His growth as a playmaker is probably the most underrated aspect of his development this season, building off the last couple seasons of improvement but the results not showing as much for a team that has struggled shooting the ball all season. While his current assist average sits at 5.8, it jumps to 7.1 when adjusted for league-average shooting. The Raptors are currently 28th in the league in three-point shooting at 33.5 percent (league average 3-point shooting is about 36 percent), which makes not just Siakam’s playmaking difficult to stand out, but also ramps up the degree of difficulty when looking to operate in isolation as opponents feel free to show him as many bodies as possible and force the ball out of his hands.

“I come in every single day, do my job, and do it at a high level,” Siakam said. “I definitely think I deserve it (All-NBA) but, at the end of the day, there’s things I can’t control so I focus on my team and doing everything that I can to help us be successful.”

That All-NBA conversation is particularly interesting this year in light of the reports of a new CBA agreement that indicates a minimum of 65 games played will be required to obtain this elite status beginning next season. Will voters use that as even more of an earmark for how they make decisions this season or do they lean more on this being a last opportunity to make exceptions?

Siakam’s case for a forward spot on one of the All-NBA teams is certainly bolstered if games played is a bigger factor than usual, as Kevin Durant (47 games played), Kawhi Leonard (50 GP), and LeBron James (53 GP) would all be out of the mix. Giannis Antetokounmpo and Jayson Tatum seem destined for deserved First Team spots, while Jimmy Butler, Julius Randle, Lauri Markkanen, and Jaylen Brown look like the stiffest competition.

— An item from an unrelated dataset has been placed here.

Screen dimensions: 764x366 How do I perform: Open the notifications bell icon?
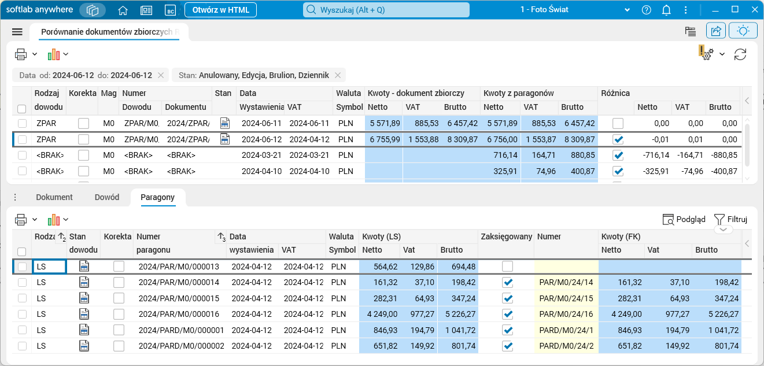(x=666, y=10)
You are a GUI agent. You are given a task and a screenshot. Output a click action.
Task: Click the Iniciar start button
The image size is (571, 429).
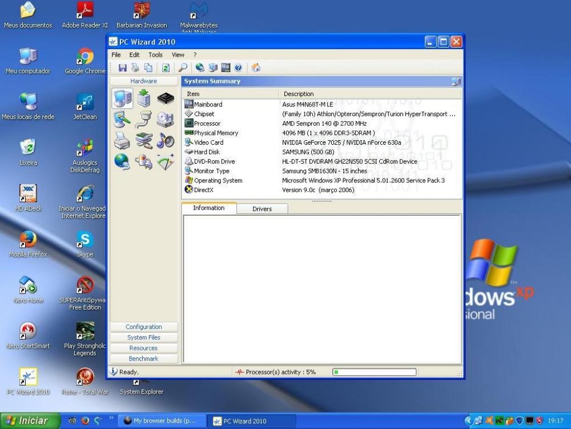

Realistically, Randle looks like a guarantee for a forward spot after bouncing back with a tremendous individual season as the Knicks flirt with 50 wins. Jimmy Butler has averaged 22.8 points, 5.9 rebounds, 5.3 assists, and 1.8 steals on a career-best true shooting percentage of 64.3. The Heat also have more wins than the Raptors. That leaves Brown, who has spent the majority of the season in a secondary role to Tatum on a Celtics team locked into the 2-seed, and Markkanen – who has also been outstanding but plays for a team that, despite exceeding expectations entering the season, will not make the Play-In tournament.

An X-Factor will be if Brown – averaging 26.6 points, 6.9 rebounds, 3.5 assists – sneaks in as a guard, where if the same 65-game logic were to be applied this season, both Steph Curry (54 GP) and Damian Lillard (58 GP) would miss out and thereby open up room to work with there.

This looks like a battle between Markkanen and Siakam for the final forward spot, one player who announced himself on the NBA stage as a great scorer with 25.6 points and 8.6 rebounds and shooting 50 percent from the field as well as 39 percent from deep, while the other has impressively added to a more established resume with 24.2 points on 48 percent shooting, 7.8 rebounds as well as 5.8 assists, and despite his Raptors falling short of expectations, the team still has more wins than the Jazz. Siakam has also played almost 350 minutes more than Markkanen, which based on the latter’s per game average would be about 10 games worth.

Voting this year will be less clear cut than years to come when we know there will be a minimum games played stipulation, and that makes it harder to know what to expect with Siakam’s standing for All-NBA. As he said, though, all he can do is control what he can control, and the evidence this season shows that he has certainly done that.

Siakam is steadily normalizing his greatness, and that’s something that shouldn’t be taken for granted.